MINI REVIEW article
Plasmodesmata “in communicado”
- Department Disease and Stress Biology, John Innes Centre, Norwich, UK
Cell-to-cell communication is fundamental to multicellular life. For this to occur effectively there must be pathways and dynamic networks for communication. These might depend upon electrical or chemical signals or the mass transfer of molecules between adjacent cells. Molecular communication occurs either via an extra-cellular pathway or through physical structures, called plasmodesmata, that connect the cytoplasm of neighboring cells. Plasmodesmata bridge the rigid physical barrier presented by the cell wall to extend the symplasm from single cells to tissue domains that have functional importance for tissue growth, development, and defense. Although recent years have seen advances in our knowledge of the physical nature of PD, the trafficked molecules, and of the wider processes they affect, our knowledge of PD structure and function is still relatively rudimentary. This article will consider the technical/experimental difficulties hindering PD research and suggest priorities in the future research effort that might advance the field at a significantly faster rate.

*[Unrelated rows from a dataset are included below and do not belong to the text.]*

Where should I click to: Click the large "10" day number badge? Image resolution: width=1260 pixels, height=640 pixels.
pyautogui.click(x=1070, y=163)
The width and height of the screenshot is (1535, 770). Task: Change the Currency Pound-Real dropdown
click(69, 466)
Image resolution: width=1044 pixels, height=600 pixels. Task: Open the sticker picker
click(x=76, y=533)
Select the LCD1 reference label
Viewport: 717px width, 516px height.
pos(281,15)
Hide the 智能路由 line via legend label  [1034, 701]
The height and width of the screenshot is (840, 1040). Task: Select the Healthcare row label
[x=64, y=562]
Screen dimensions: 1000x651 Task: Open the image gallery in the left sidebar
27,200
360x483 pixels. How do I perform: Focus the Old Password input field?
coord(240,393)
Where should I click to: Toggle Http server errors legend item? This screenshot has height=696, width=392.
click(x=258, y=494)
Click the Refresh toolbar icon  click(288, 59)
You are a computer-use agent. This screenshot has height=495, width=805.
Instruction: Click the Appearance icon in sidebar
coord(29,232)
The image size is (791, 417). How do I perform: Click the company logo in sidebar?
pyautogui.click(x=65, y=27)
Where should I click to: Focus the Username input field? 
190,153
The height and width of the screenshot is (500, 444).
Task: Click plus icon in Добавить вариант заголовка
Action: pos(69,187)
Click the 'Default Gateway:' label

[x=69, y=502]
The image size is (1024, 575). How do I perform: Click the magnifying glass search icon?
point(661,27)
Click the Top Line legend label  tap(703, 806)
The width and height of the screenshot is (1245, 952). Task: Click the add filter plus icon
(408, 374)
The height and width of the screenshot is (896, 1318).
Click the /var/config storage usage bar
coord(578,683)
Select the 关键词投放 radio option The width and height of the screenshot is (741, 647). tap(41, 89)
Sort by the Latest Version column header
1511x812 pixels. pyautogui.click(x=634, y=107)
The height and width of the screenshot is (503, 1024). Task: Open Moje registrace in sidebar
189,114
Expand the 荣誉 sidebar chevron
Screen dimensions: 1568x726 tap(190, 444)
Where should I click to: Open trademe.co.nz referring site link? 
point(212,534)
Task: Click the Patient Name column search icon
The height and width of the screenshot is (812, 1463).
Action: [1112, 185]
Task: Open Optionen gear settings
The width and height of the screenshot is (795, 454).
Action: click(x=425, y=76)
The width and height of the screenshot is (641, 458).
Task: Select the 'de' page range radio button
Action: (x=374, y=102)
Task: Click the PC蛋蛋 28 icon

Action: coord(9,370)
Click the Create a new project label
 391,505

Cells in multicellular organisms work as social communities, sharing information and resources, and co-ordinating roles to the benefit of the collective. For this to occur effectively there must be pathways and dynamic networks for communication. These might depend upon electrical or chemical signals or the mass transfer of molecules between adjacent cells. In animals and plants, efflux, and influx carriers on the plasma membrane (PM) and the processes of exo- and endo-cytosis provide the means for molecular communication via an extra-cellular pathway. In addition, physical structures connecting adjacent cells have been identified that connect the cytoplasm of neighboring cells, forming the symplasm. In animals, gap junctions allow the symplasmic transfer of small molecules and tunneling nanotubes or cellular bridges provide the means for larger molecules, and even organelles to pass from cell-to-cell (Gerdes and Carvalho, 2008). In plants the existence of similar structures is complicated by the need to overcome the physical barrier between cells represented by the cell wall. This is achieved by structures called “Plasmodesmata” (PD). These are membrane-lined channels that provide symplasmic connectivity between adjacent cells (Figure 1).
Figure 1. Plant growth and development depends upon cellular communication over short and long distances. This communication depends in part upon movement of molecules via the symplasm – the cytoplasmic continuum that is connected through cell walls by plasmodesmata. Through plasmodesmata cytoplasm, plasma membrane and endoplasmic reticulum are all continuous, providing paths for molecular flux.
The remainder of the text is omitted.